Medical Ethics and Law Research Center, Shaheed Beheshti University of Medical Sciences, Tehran, Iran.
Cardiovascular Research Foundation of Southern California, Beverly Hills, CA, USA.
Sci Rep. 2023 Aug 28;13(1):14027. doi: 10.1038/s41598-023-39836-6.
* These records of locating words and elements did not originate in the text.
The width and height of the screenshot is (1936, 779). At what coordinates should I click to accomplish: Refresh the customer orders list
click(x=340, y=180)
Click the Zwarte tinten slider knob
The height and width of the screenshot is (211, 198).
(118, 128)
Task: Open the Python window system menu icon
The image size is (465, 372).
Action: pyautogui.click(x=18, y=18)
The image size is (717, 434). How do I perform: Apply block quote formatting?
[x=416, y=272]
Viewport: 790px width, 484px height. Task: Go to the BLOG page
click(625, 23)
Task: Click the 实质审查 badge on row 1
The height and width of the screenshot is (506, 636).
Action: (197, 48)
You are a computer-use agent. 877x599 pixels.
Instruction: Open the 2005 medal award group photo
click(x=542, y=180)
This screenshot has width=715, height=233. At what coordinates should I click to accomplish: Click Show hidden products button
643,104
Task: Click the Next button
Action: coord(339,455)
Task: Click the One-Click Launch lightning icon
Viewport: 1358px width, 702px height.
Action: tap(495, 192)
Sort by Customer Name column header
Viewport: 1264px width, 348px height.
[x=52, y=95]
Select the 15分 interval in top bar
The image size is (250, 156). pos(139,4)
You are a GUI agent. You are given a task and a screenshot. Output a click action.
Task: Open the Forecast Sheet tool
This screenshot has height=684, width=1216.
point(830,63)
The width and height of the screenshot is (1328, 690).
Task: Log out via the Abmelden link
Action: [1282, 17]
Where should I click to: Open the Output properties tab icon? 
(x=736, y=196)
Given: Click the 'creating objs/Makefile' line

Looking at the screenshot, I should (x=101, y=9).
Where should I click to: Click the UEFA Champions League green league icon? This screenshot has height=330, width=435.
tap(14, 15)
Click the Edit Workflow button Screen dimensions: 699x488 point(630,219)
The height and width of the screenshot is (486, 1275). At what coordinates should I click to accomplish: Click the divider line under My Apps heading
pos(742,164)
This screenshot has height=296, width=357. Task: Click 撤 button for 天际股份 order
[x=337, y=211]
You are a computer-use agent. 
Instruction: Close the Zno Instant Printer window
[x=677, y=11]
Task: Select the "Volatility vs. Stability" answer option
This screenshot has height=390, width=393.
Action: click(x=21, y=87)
Red blood cell distribution width (RDW) has been reported as a meaningful prognostic factor in various diseases. Our study compared patients' RDW levels and prognosis at admission and discharge time. A total of 128 patients 77 patients who suffered brain death (subject group), and 51 patients who were discharged from the hospital (control group) with GCS ≤ 6 were recruited from 60 hospitals for this study. Demographical data and RDW measurements in these patients at admission time and brain death/discharge time were extracted into two groups. 46 (35.9%) patients were females and 82 patients (64.1%) were males with a median age of 36 years old. A significant difference in baseline characteristics of GCS (P < 0.001), RDW at admission time (P < 0.001), and RDW at discharge or brain death time (P < 0.001) were noted between the two groups. In the overall population, RDW at admission time had a median value of 13.75% and was positively correlated with gender (P < 0.04, rs = 0.582) and age (P < 0.023, rs = - 0.201). Initially, there were no significant differences in RDW upon admission. However, upon discharge, although the RDW in the control group was not significant (P < 0. 1), the RDW level at the time of brain death was notably 0.45 fold higher (P = 0.001) compared to the time of admission. The standardized residuals at the two-time points showed an approximately normal distribution. The most effective RDW cut-off in Brain death was determined as 14.55. Based on the findings, using RDW as a prognostic factor has a sensitivity of 0.468 and a specificity of 0.137 in diagnosing brain death. RDW biomarker is a simple and inexpensive laboratory test that may be seen as a valuable perspective for initial patient evaluation. RDW is a powerful marker for the prognosis of brain death in patients with a GCS ≤ 6 at admission time, in order to identify a subset of patients who may require more aggressive management in the trauma center.
红细胞分布宽度(RDW)已被报道为各种疾病有意义的预后因素。我们的研究比较了患者入院时和出院时的 RDW 水平和预后。这项研究共招募了 128 名患者,其中 77 名患者患有脑死亡(观察组),51 名患者从医院出院(对照组),格拉斯哥昏迷量表(GCS)评分均≤6。从 60 家医院提取这些患者入院时和脑死亡/出院时的人口统计学数据和 RDW 测量值,并将其分为两组。观察组 46 名(35.9%)为女性,82 名(64.1%)为男性,中位年龄为 36 岁。两组间 GCS (P<0.001)、入院时 RDW (P<0.001)和出院或脑死亡时 RDW (P<0.001)的基线特征差异有统计学意义。在总体人群中,入院时 RDW 的中位数为 13.75%,与性别(P<0.04,rs=0.582)和年龄(P<0.023,rs=-0.201)呈正相关。入院时 RDW 无显著差异。然而,出院时,尽管对照组的 RDW 无显著差异(P<0.1),但脑死亡时的 RDW 水平显著升高(P=0.001),与入院时相比升高了 0.45 倍。两个时间点的标准化残差呈近似正态分布。脑死亡最有效的 RDW 截断值为 14.55。研究结果表明,将 RDW 作为预后因素,诊断脑死亡的敏感性为 0.468,特异性为 0.137。RDW 标志物是一种简单且廉价的实验室检测,可能是初步患者评估的一个有价值的角度。RDW 是入院时 GCS 评分≤6 的脑死亡患者预后的有力标志物,有助于识别出创伤中心需要更积极治疗的亚组患者。